According to the invention of the present application, the elastic body is composed of a curved portion and a linear portion that are convex outward toward the outer periphery of the elastic body and are smaller than the curvature of at least the inner diameter of the bearing inner ring over the entire circumference,
A large diameter portion located in the convex curvature portion and larger than the bearing fitting portion inner diameter of the bearing box and smaller than the inner diameter of the clearance groove, and a small diameter portion located in the straight portion and smaller than the bearing fitting portion inner diameter of the bearing box. Since the large-diameter portion is engaged with the clearance groove provided around the bearing receiving surface, a protrusion as in the related art cannot be formed on the outer circumference of the elastic body. Therefore, the punching die of the elastic body is not complicated, and the life of the punching die is significantly extended. In addition, the strength of the elastic body is stronger than that of the conventional elastic body that partially protrudes, and the outer peripheral part of the elastic body does not easily deform, so there is a possibility that it will deviate from the bearing box during disassembly and assembly. There is an effect that disappears.

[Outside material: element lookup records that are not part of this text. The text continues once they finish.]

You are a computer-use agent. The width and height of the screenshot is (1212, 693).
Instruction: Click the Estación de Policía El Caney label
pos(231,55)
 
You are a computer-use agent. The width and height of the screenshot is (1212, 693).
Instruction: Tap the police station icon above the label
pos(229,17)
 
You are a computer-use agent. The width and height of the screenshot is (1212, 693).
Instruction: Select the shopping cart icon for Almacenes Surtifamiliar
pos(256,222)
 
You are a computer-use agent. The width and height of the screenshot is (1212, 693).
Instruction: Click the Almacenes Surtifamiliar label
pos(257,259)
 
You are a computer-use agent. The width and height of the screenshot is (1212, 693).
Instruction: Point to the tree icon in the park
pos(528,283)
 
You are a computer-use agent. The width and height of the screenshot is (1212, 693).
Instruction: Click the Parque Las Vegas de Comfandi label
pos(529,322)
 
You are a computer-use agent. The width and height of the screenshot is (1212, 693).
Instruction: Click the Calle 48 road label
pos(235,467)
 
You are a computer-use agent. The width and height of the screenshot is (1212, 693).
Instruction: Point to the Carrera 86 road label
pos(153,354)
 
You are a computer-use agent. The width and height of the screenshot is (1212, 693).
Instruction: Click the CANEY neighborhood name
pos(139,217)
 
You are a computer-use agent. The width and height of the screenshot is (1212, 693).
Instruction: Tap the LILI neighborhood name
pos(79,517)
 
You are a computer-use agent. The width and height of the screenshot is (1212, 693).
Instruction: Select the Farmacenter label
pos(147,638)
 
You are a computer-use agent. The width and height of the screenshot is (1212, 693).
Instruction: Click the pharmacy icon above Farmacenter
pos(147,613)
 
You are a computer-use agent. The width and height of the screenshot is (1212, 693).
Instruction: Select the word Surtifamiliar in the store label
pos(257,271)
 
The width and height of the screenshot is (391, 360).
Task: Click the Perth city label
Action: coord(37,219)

[Brief description of drawings]

FIG. 1 is a partial sectional view of a rotary electric machine for explaining a bearing preload device of the present invention, FIG. 2 is a front view of a bearing preload elastic body showing an embodiment of the present invention, and FIG. 3 is a side view of FIG. FIG. 4 is a front view of a bearing preload elastic body showing another embodiment of the present invention, and FIG.
FIG. 6 is a sectional view showing a main part of the first reference example by cutting it, FIG. 6 is a sectional view showing a main part of the second reference example by cutting, FIG. 7 is a side view of FIG. Figure 8 is a side view of the screw, Figure 9 is the third
FIG. 10 is a sectional view showing a main part of the reference example of FIG.
FIG. 11 is a side view of the drawing, FIG. 11 is a side view of the spring, and FIG.
Sectional drawing which cuts and shows the principal part of the reference example of FIG.
2 is a side view of FIG. 2, and FIG. 14 is a side view of the holding member. 1 is a rotating shaft, 2 is a bearing, 4 is a bearing box, 6 is an outer ring, 7 is an elastic body, 8 is a bearing receiving surface, 10 is a clearance groove, 18 is a large diameter portion, 1
9 is the small diameter part

 ─────────────────────────────────────────────────── ─── Continuation of the front page (72) Koichi Kodama, Kochitama 7-1, 1-1 Higashi Narashino, Narashino City, Chiba Prefecture (72) Inside the Narashino Factory, Hitachi, Ltd. (72) Inventor, Yukio Chihara 7-1, Higashi Narashino, Narashino, Chiba Prefecture Hitachi, Ltd. Narashino Factory (72) Inventor Mikihiko Ohiki 7-1, 1-1 Higashi Narashino, Narashino City, Chiba Prefecture Hitachi Ltd. Narashino Factory (56) References

Claims (1)

[Claims] 1. A rotary shaft, a bearing fitting portion in which an outer ring of a bearing is fitted, a bearing box having a clearance groove around a bearing surface facing the side face of the outer ring, and an inner ring on the rotary shaft. A bearing having a fitted outer ring fitted to the inner diameter of the bearing fitting portion of the bearing box and rotatably supporting the rotating shaft, an elastic body composed of an annular leaf spring curved in a wave pattern over the entire circumference, and a side surface of the outer ring. In which the elastic body is interposed between the bearing receiving surface of the bearing box and the bearing housing, and the elastic body is compressed to apply a preload to the bearing. The outer diameter of the bearing inner ring, which is smaller than the curvature of the inner diameter of the bearing, and which is composed of a convex curvature portion and a straight portion, which is located at the convex curvature portion and is larger than the bearing fitting portion inner diameter of the bearing box. The large diameter part smaller than the inner diameter of the groove and the bearing box located in the straight part Has a smaller diameter portion than the bearing fitting portion inner diameter, the bearing apparatus large-diameter portion is equal to or engaged with the escape groove is provided around the bearing seat.